Eingestellt im Januar 2012

CRIOLLOS I ITALIEN

Die Wirtschaftskrise, ein drohender Staatsbankrott und sintflutartige Regenfälle konnten der Fieracavalli in Verona nichts anhaben. Die italienische Traditionsmesse für Pferdezucht und Sport ging zum 113. Mal über die Bühne. In Verona wird kein braves Zirkusreiten oder kommerzielles Ausstellerwesen propagiert, sondern ein Feuerwerk an hippologischen Gusto-stücken abgebrannt. Alle traditionellen Rassen des „Stiefels“ sind vorhanden, in teils prächtigen Schaunummern vorgeführt. Unzählige, immer fetzige Show-Einlagen in mindestens vier Reithallen zugleich werden quasi ganztägig gezeigt.

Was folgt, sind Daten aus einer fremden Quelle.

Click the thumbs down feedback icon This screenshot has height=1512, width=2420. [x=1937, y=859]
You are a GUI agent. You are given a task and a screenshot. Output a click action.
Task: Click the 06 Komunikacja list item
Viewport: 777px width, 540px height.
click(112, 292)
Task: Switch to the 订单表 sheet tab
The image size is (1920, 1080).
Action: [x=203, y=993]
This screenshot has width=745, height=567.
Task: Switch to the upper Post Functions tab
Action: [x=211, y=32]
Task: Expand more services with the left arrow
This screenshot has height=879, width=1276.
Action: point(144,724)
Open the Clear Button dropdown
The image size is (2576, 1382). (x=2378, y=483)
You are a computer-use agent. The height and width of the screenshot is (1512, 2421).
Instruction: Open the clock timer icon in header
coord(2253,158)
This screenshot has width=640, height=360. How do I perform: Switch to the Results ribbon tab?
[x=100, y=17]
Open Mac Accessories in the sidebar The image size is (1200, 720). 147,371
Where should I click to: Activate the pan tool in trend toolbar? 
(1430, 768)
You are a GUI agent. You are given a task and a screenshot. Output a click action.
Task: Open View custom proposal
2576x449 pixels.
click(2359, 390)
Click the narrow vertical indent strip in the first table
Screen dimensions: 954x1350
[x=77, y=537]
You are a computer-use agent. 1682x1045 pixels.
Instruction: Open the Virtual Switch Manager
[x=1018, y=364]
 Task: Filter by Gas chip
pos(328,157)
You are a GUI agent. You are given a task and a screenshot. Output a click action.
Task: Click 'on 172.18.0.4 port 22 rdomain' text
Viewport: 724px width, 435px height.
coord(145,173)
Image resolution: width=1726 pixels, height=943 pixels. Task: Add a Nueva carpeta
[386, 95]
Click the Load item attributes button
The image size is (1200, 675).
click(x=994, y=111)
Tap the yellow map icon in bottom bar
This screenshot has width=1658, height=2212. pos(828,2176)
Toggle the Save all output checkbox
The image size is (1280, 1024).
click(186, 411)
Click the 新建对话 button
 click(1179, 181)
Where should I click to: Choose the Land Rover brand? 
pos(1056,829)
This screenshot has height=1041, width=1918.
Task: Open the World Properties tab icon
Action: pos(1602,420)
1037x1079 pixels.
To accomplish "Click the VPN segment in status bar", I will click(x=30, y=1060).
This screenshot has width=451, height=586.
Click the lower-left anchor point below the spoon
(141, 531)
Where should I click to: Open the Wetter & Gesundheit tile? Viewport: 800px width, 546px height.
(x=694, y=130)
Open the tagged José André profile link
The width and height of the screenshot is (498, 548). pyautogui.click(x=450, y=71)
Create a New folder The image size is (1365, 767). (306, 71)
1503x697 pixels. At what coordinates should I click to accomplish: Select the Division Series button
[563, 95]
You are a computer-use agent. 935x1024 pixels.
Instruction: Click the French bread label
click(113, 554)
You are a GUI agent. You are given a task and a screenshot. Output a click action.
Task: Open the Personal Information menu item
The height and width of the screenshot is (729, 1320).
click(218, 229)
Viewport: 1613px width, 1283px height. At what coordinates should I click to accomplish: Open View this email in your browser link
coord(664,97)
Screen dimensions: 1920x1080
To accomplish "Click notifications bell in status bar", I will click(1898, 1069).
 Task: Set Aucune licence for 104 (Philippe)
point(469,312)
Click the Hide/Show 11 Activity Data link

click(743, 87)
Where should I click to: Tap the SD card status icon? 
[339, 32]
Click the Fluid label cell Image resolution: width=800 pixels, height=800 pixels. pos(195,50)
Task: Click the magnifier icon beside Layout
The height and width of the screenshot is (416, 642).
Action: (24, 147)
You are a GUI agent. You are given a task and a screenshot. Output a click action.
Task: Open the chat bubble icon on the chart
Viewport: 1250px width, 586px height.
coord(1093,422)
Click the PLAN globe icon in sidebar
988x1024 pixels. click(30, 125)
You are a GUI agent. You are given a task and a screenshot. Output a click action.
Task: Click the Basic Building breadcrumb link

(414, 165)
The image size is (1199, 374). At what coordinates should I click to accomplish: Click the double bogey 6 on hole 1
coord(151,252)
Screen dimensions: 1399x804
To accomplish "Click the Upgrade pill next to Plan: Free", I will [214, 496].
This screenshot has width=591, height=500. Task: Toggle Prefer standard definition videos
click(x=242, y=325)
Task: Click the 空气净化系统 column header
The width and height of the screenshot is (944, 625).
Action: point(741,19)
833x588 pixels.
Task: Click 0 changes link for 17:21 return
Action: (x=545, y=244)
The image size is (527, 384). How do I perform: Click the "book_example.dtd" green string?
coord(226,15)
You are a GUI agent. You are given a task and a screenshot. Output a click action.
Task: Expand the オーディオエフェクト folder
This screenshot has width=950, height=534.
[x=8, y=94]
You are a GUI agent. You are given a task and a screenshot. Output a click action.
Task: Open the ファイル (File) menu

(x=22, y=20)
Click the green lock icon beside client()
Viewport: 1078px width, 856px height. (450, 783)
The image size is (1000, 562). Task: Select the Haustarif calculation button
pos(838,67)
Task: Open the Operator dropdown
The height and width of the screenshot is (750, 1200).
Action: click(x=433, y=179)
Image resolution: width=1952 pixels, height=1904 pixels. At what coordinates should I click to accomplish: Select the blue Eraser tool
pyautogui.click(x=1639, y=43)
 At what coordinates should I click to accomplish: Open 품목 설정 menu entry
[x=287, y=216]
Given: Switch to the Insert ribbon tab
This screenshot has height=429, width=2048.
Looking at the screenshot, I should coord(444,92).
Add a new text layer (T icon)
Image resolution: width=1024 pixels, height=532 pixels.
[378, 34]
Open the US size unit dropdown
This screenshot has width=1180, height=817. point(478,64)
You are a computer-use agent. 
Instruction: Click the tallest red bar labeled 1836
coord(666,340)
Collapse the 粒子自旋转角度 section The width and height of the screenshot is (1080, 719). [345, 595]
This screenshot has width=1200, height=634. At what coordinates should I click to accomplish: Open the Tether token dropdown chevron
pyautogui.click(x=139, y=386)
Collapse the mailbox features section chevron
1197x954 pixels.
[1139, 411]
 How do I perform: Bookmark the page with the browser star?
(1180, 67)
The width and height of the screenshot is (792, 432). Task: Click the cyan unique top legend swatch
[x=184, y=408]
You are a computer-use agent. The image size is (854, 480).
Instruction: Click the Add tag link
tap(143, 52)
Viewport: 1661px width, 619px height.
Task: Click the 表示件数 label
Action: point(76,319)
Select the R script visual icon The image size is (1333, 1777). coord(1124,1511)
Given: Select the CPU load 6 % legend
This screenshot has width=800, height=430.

Interessant mag sein, dass die Arbeit an Rinderherden in Italien keineswegs ausgestorben, sondern integraler Bestandteil der Lebensweise der Butteri ist, der Hirten der Maremma. Zu recht bezeichnen sich die Butteri als europäische Cowboys. Auch die sehr populären Westernrassen waren stark präsent und zeigten sich in sportlichen Wettbewerben und vielfältigen Schaunummern. Es gab Team Penning, Pole Bending und Reining, wobei sich in der Zahl und dem Enthusiasmus der Teilnehmer und Aussteller zeigte, wie stark sich Italien mit dieser Reitweise identifiziert.

Besonders die südamerikanischen Criollos waren stark vertreten, denn die klassischen Zuchtländer Argentinien und Urugu­ay betreiben seit einigen Jahren eine medi­ale Offensive, um ihre Pferdezuchten und den Tourismus in Europa besser bekannt zu machen. Beide Länder hatten daher großzügige Stände, aber auch gute Pferde und kompetente Repräsentan­ten mitgebracht. Ungefähr 30 Criollos waren auf der Messe, wovon ca. 20 an Klassen wie Morfología (Halter), Barrel Race und Team Penning teilnahmen. Drei deutsche Teilnehmer schlugen sich achtbar.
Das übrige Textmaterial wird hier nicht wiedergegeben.